··· Entries provided ···
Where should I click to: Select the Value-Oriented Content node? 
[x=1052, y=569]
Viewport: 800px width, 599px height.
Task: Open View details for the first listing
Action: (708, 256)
···
- [Instructions for the task] Can you reproduce all of the records above, word for word and line for line?

- [Complete output]
Where should I click to: Select the Value-Oriented Content node? 
[x=1052, y=569]
Viewport: 800px width, 599px height.
Task: Open View details for the first listing
Action: (708, 256)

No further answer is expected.